Killing Escherichia coli (Sichuan) with high drug resistanceUniversity animal epidemic disease prevention and control and food safety provided by Sichuan province key laboratory, catalog number: SCSU-ECOLI-HRL-1012) is inoculated into LB liquid culture medium containing 0.1mg/ml ampicillin and 0.1mg/ml kanamycin for activation, the activated fresh bacterial liquid is inoculated into LB liquid culture medium at 37 ℃, cultured at 1500rpm until logarithmic phase is centrifuged and the bacterial is collected, and is resuspended to 5.0 × 10 by using fresh LB liquid culture medium⁵CFU/ml, and obtaining the escherichia coli fermentation liquor. Preliminary experiments found that the half-lethal dose of E.coli fermentation broth to 3-week-old healthy female ICR mice was 0.1 ml. And (3) randomly selecting 5 mice from each group on the 30 th day of gastric lavage, injecting escherichia coli fermentation liquor into the abdominal cavity, wherein the injection amount of each mouse is half lethal dose, and the day of intraperitoneal injection is the 0 th day after toxin counteracting. The mice were observed every 24h for morbidity, and the survival rate of the mice was counted, and the organs inside the dead mice were dissected and observed for changes.

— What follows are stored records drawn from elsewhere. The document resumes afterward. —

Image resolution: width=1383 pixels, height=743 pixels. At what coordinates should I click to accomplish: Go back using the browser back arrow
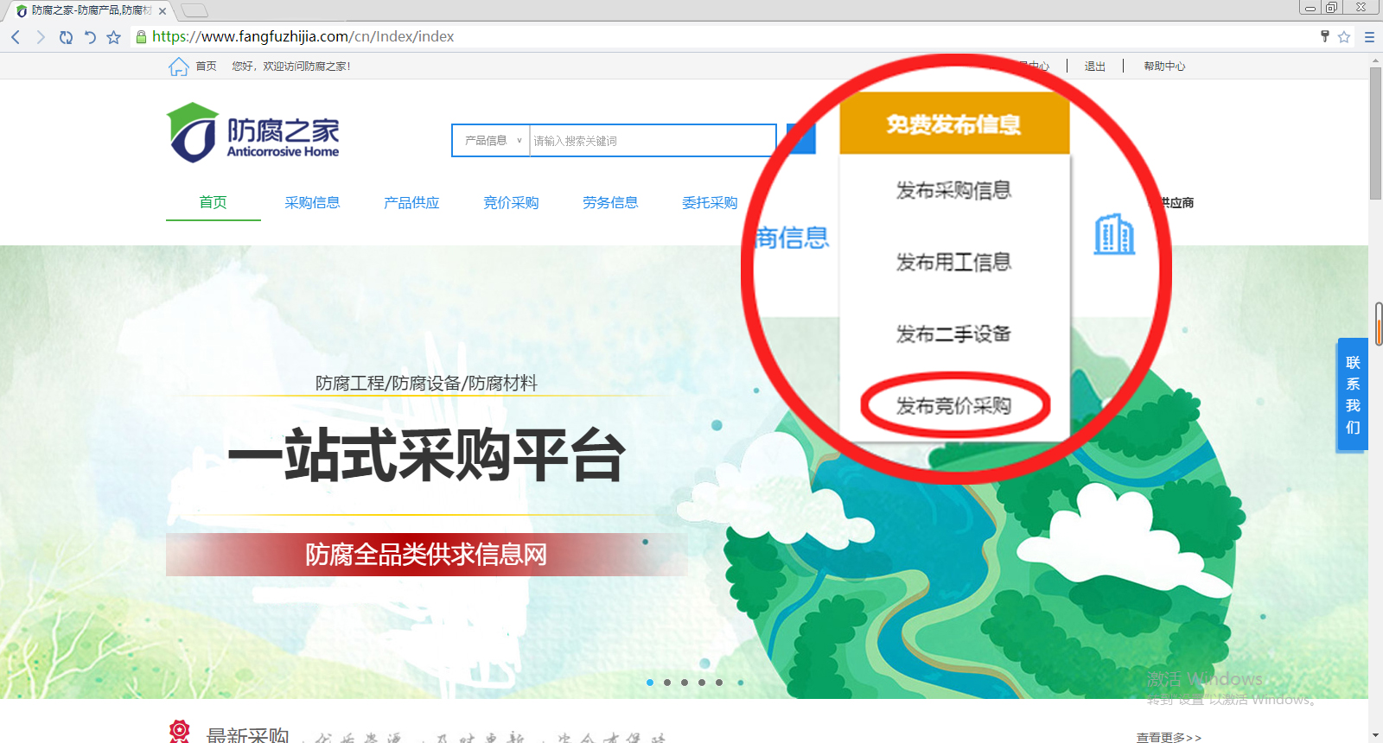[x=16, y=37]
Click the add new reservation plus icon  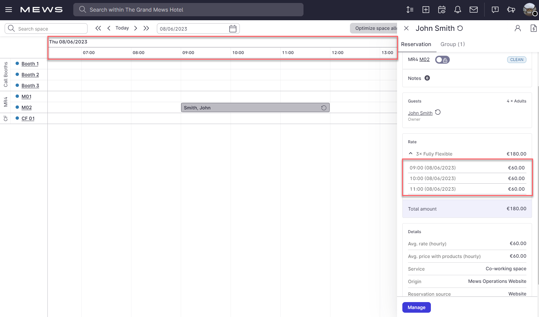click(x=426, y=10)
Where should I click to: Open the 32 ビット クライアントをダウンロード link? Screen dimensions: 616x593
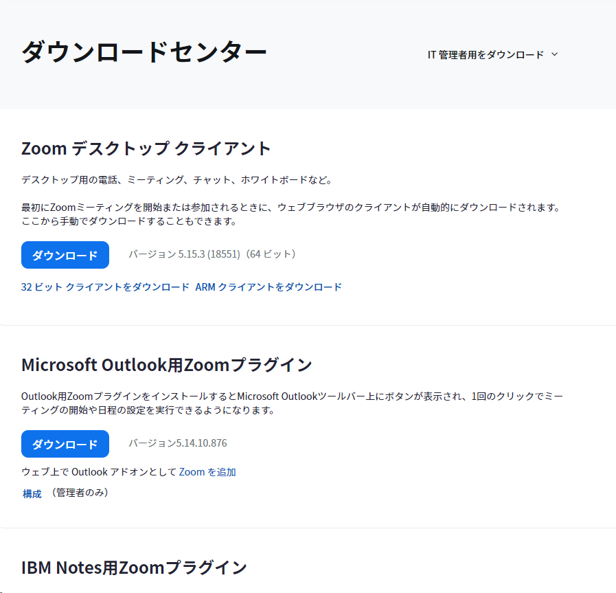pos(105,287)
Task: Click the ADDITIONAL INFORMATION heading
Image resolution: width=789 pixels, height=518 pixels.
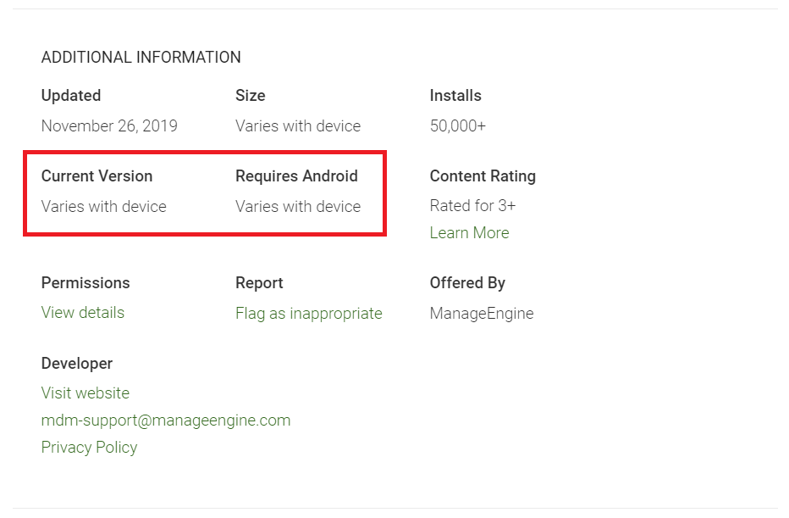Action: pyautogui.click(x=141, y=58)
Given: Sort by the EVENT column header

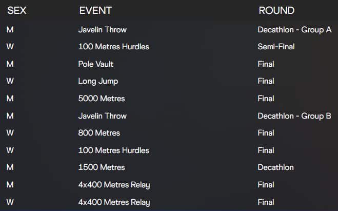Looking at the screenshot, I should pyautogui.click(x=95, y=10).
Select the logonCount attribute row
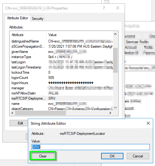155x166 pixels. tap(62, 78)
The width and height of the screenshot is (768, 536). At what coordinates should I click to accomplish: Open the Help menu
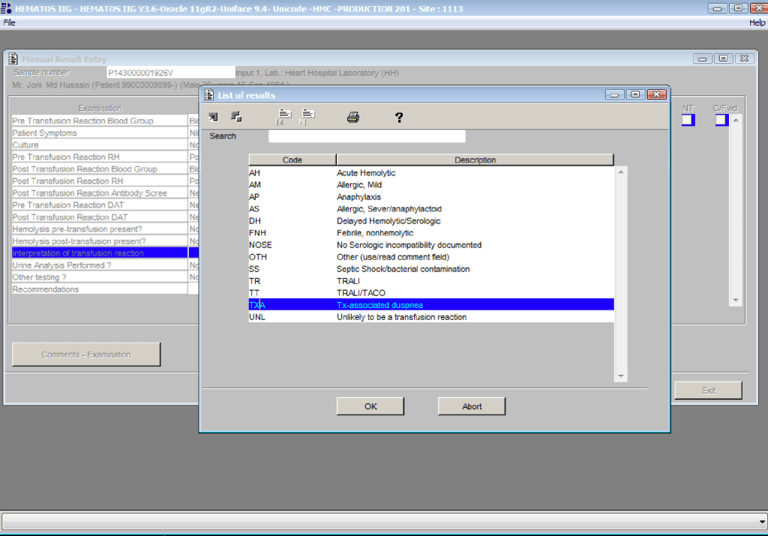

Inoculating high-drug-resistance lethal Staphylococcus aureus (provided by laboratory of animal epidemic disease prevention and control and food safety of Sichuan university, Sichuan province, and provided by Key laboratory of Sichuan province, catalog number: SCSU-STREPC-HRL-2026) into LB liquid culture medium containing 0.1mg/ml ampicillin and 0.1mg/ml kanamycin, activating, inoculating fresh bacterial liquid into LB liquid culture medium at 37 deg.C, culturing at 1500rpm to logarithmic phase, centrifuging, collecting thallus, and re-suspending to 5.0 × 10 with fresh LB liquid culture medium⁵CFU/ml to obtain the staphylococcus aureus fermentation liquor. Preliminary experiments have found that the half-lethal dose of Staphylococcus aureus broth to 3-week-old healthy female ICR mice is 0.2 ml. And (3) injecting staphylococcus aureus fermentation liquor into the abdominal cavity of the 5 mice which are not injected with the escherichia coli fermentation liquor and remain in each group on the 30 th day of gastric lavage, wherein the injection amount of each mouse is half lethal dose, and the day of intraperitoneal injection is also the 0 th day after toxicity attack. The mice were observed every 24h for morbidity, and the survival rate of the mice was counted, and the organs inside the dead mice were dissected and observed for changes.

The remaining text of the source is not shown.